Painful Grace

We close the covers of the beautiful book, and sit and look at each other. She sighs contentedly, the deep and satisfied sigh of a 10-year-old who has just heard the story of Beauty and the Beast translated from its original French. She sighs the fairytale sigh, the one that says, “They were good, but flawed. They hoped. They experienced hardship and suffering. Evil was defeated. Beautiful lessons were learned. They lived happily ever after.”

 

I close my eyes. Fairytales annoy me. When I was her age, I believed the plot lines. I wasn’t at all enamored of the magic, but I held steadfastly to the belief that the good girl heroine would triumph over trials and tribulations and, sometime in her late teens or early 20s, a prince on a white horse would whisk her to ever-after. And my life went according to script. After a not-all-that-happy childhood, I married my prince when I was 21. My father gave me a fine porcelain statue of Cinderella as a wedding gift. 

The following year, we welcomed a fair-haired, blue-eyed firstborn son. But of course. It’s in the script.

The year after that, I was diagnosed with cancer.

Did not see that sequel coming. Not at all. 

This time, I needed more than a fairytale horse to navigate the turbulence. I needed a lifeboat. I climbed aboard a giant one with “Religion” emblazoned on her bow. She carried me well through various storms of the cancer years and then the storms of the recovery years, the ones during which I was bearing children. I thought her a sturdy and dependable ship. 

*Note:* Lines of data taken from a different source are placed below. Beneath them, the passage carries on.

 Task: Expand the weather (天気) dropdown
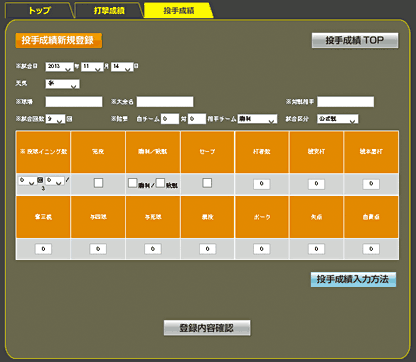[x=62, y=84]
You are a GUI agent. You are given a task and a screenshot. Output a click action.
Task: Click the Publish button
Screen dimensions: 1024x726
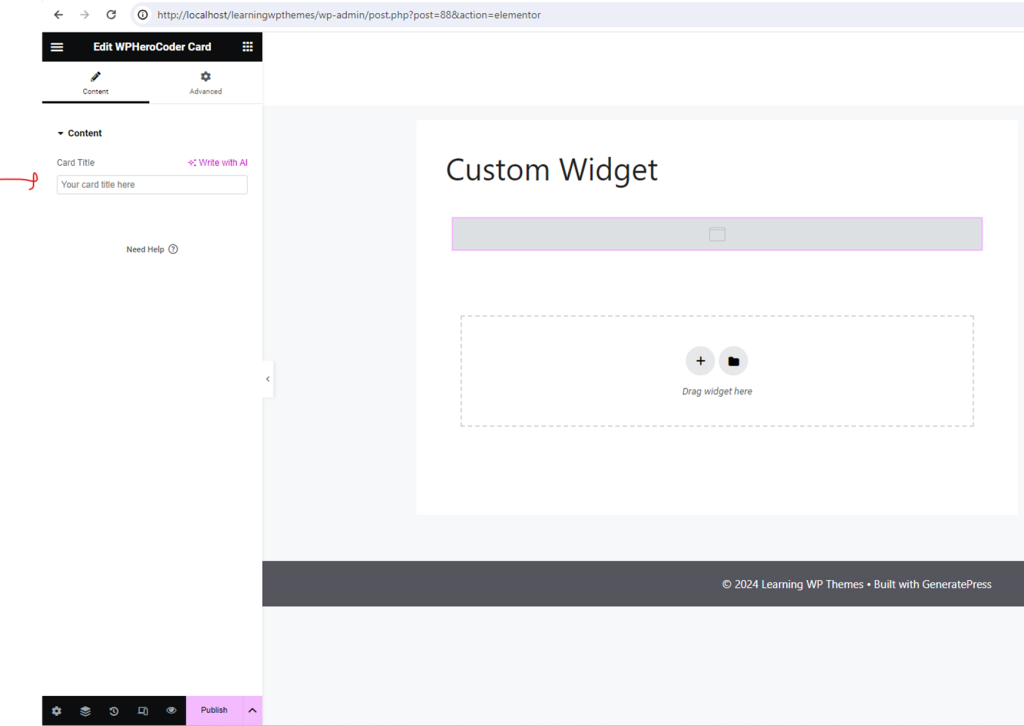click(212, 710)
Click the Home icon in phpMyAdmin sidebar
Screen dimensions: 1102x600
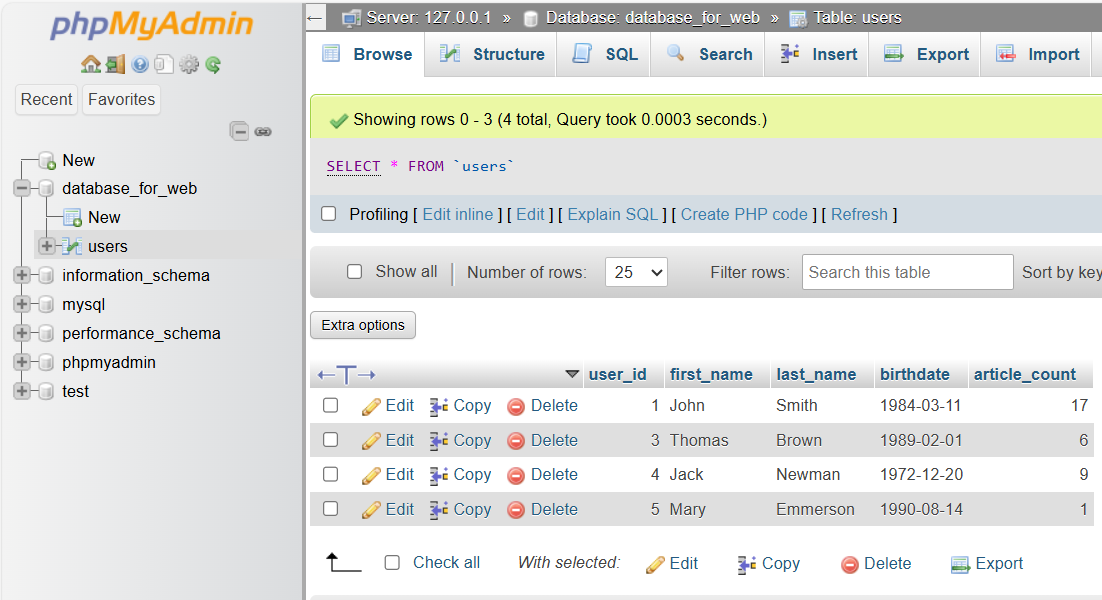tap(90, 65)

The ship crashed headlong right around the time our ninth child was born. Like a young girl who learns that magic isn’t really a thing and that the horse will grow old and lame, I learned that even if the church is God’s perfect vehicle of grace, the people who comprise it are not. I can only compare this chapter in the story to the one where the heroine wanders in the woods at night and every familiar, comforting figure in the shadows shows itself to be something else entirely and hisses or bares fangs, or both. No one was to be trusted. 

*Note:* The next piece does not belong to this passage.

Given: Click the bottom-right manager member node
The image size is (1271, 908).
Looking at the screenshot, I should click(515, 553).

The ship no longer seaworthy, the heroine is shipwrecked, and one after another, bottles wash up bearing bad news from home. And this time, the heroine is neither young, nor fair. She is neither idealistic, nor romantic. She is tired. She wonders if this is a trilogy.

Probably not. It’s unlikely that a tidy ending is in the script of the third installment. Instead it is an intermission marked with an asterisk, most certainly a point of reflection. This time, there is no white horse, no sturdy boat. This time, there is only faith in the grace of God. 

For so long, grace was a gentle word, the one that captured the nuanced breath of a nearly fairytale God. Now, I see that grace can be severe. I believed that the goal was to be transported from the suffering. Grace, I thought, was the intercession of a benevolent God who swept the heroine away from heartbreak. The whole point of the plot, I thought, was to get beyond the pain to the promised happiness. I learned that by the time one gets to the third episode, one is weary from the effort of pushing through to the happy ending.

Now, I see that grace is in the struggle itself. And I have been resisting grace in favor of fairytales. In the words of Flannery O’Connor, “All human nature vigorously resists grace because grace changes us and the change is painful.”

Vigorously resisting grace. Fighting against the suffering instead of leaning into it. Cursing the circumstances instead of confidently resting in the faith that God will use them to change me. Resisting grace. 

Even still, grace found me. It was there all along. In the fairytale moments, to be sure. But also in the dark woods moments. I see it now, in hindsight, because I recognize the moments of change.